Quick Accumulo Install
Since joining sqrrl, I’ve been introducing many people to Apache Accumulo. While everyone is eager to take advantage of Accumulo’s unique technical strengths, inevitably their first question is “How do I get started?” Even though all of the steps are documented, it can be intimidating — especially if you haven’t even used Hadoop before.
So, I assembled this guide to getting Accumulo running quickly on a single machine. Most of these steps are documented in the Hadoop Single Node Setup Guide, the ZooKeeper Getting Started Guide, and the README installed with Accumulo.
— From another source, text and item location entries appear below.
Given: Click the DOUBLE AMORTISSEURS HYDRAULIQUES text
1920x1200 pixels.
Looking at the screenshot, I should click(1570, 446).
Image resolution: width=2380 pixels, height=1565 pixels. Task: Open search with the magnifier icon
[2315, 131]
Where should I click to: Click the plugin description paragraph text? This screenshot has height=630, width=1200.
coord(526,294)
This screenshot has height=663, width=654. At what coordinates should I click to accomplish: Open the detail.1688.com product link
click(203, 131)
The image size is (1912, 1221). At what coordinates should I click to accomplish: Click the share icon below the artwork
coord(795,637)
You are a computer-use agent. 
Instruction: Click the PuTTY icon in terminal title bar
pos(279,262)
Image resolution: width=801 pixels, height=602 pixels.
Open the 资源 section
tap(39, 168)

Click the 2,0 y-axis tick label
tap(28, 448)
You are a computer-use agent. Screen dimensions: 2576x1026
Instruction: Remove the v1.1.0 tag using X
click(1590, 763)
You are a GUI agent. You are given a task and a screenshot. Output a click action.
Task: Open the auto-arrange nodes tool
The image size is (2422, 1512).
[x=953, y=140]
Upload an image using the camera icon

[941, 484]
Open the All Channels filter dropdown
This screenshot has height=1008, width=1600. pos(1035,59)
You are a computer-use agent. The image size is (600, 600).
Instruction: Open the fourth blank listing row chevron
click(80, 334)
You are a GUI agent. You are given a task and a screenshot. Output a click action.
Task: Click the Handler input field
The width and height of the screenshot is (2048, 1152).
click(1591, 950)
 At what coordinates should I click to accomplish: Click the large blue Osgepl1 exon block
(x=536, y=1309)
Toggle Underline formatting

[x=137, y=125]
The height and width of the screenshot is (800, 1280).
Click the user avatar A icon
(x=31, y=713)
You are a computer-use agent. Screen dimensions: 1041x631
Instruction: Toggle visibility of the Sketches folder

Take a look at these three documents if you would like to learn more about the steps below.
If you have questions or suggestions, contact me on twitter at @jbpopp. Our team at sqrrl is always working on making it even easier to get started with Accumulo, so we’d love to hear your feedback. If this manual walk-through isn’t your bag, you may want to download our pre-canned Accumulo 1.4.2 Virtualbox VM or check out sqrrl’s Accumulo setup shell script that accomplishes the same steps.
-Ben Popp, Director of Engineering at sqrrl
Install single-node Accumulo in minutes
The following instructions will:
- Install Apache Hadoop 1.0.4
- Install Apache ZooKeeper 3.3.6
- Install Apache Accumulo 1.4.2
Pre-requisites:
- This guide assumes you are running Linux.
- Java 1.6.x must be installed and the ‘java’ command must be on the path.
- ssh must be installed and sshd must be running so that the Hadoop scripts will be able to manage various processes. You need to be able to ssh to localhost without using a passphrase. The Hadoop Single Node Setup Guide has directions for this if needed.
Step 1: Install Hadoop 1.0.4
Download hadoop-1.0.4-bin.tar.gz from an Apache mirror and unpack the archive.
In the distribution, edit the conf/hadoop-env.sh file to define JAVA_HOME to be the root of your Java installation.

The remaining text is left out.